ノスタルジア
光の色が淡く見えて、僕はまだあの世界にいるのか?と一瞬錯覚した。
が、それもすぐに違うと認識できた。
ピピピピーというけたたましい音がしたからだ。
とりあえず僕は、その騒音を止めようと体を起こし軽く伸びをした。
そして、騒音発生装置に華麗にチョップをおみまいしてやった。
音は止まったのだが、残念なことに時間がわからなくなってしまわれた。
「南無南無」と軽く祈っておいたので万事おっけーだ。
とりあえず、僕は着替えることにした。
着替えるためにクローゼットを開けたらそこには22世紀からきたという青いタヌキ・・・・
がいるはずはなかった。
どうも、変な夢を見てしまったせいで頭がまだ混乱しているらしい。
改めて夢の内容を思い返してみることにした。
確か、クリームシチューを食べながら変な異星人と腕相撲をして素数を数えて・・・・
では、なかった気がする。
しかし、なぜか思いだそうとすると頭が痛み何も思い出せなかった。
ズキズキと痛む頭を抱えて顔を洗いに洗面所にむかった。
ドアを開けてみると、そこは見慣れない草原で、シマウマとかアルパカとかディプロドクスとかおっさんとかが草をもしゃもしゃと食べていた。
?僕は戸惑った。
??とても戸惑った。
???すごくとても戸惑った。
ソウダ、キット、マダ、ユメノナカナンダナ
ボクハキットマダユメノナカデ
目を瞑った。
瞑想した。
黙祷した。
緊張しながらゆっくりと目を開けて見ると、そこにはいつもの日常的光景。
大理石の廊下、金の装飾を施された壁。
シャンデリアがとても高い場所にある。
窓から見える庭園は・・・・
・・・ん?
大理石?
いや、まて金?
シャンデリア?
やっぱり今日の僕は少しおかしいらしい。
きっと全部あの夢のせい、・・思い出せないけど。
とりあえず最初見た光景よりはだいぶましになったので今日はこれでよしとすることにした。

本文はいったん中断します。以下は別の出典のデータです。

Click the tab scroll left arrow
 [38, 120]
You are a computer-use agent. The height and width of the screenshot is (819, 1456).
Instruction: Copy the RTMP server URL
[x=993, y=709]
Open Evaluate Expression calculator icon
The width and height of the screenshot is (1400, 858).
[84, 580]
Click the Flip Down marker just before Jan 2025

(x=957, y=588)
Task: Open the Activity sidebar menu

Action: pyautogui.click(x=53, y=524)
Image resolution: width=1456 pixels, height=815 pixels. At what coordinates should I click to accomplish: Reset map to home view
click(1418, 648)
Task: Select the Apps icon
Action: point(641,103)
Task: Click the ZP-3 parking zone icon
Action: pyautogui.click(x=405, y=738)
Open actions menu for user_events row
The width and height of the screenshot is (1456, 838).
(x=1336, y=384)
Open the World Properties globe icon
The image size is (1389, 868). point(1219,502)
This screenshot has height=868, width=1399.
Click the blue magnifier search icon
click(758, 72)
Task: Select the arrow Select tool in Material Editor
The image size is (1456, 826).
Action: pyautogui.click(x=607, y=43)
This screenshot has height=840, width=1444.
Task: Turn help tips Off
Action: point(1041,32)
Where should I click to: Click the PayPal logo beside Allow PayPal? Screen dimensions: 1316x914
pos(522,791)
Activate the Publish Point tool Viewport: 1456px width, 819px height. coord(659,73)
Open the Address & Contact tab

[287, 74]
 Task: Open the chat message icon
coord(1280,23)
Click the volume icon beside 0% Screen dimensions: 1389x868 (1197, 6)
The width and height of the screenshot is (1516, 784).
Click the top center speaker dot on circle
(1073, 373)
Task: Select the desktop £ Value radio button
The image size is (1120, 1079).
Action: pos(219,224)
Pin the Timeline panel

きっと、なんか今日は日常にはもどれない気がしたから。
こうなったらこの状況を楽しむしかない、と自分を無理やり納得させる。
長い大理石の廊下をひたすら歩く。
ここはどこなのか?僕はどこに向かっているのか?
この屋敷は広すぎる。
洗面所はどこなのか?
いまだにたどり着けない・・・・
顔を早く洗いたいのにー!と心の中で叫んでみても状況は何も変わらなかった。
そこで、もう一度目を瞑ってみることにした。
そして、祈りを捧げた。
これで、きっと大丈夫!とガッツポーズをして目を開けると、そこは物置だった。
なんで物置だとわかったのかというと、置いてあるものや建物のつくり、そしてなによりもこの風景は見たことがある。
そう、僕の幼いころに住んでいたあの家の物置だ。
懐かしい。とても懐かしい。
僕はしばらくノスタルジーに浸った。
すごく心が感傷的になりながらも必死に溢れだす感情を抑えようと胸に手をあててその場に立ちすくんだ。
目から一滴雫がこぼれおちたが僕は泣かなかった。
懐かしいにおいがする。ああ、とても懐かしい。
この家は確かにここに存在している。ああ、何たる奇蹟。ふと周りを見渡すと僕の●●があった。
見た瞬間に強烈な痛みが生じた。ビリビリビリビリと激しい。
電気ショックを受けたようにとてもダメージを受けた。星の瞬く間に僕は三回転した。
ほとばしる音と音と痛み。
そして紫のなにか。
「3度目はないぞ!」。
男の声がした。
そして、僕はどこかに飛ばされた。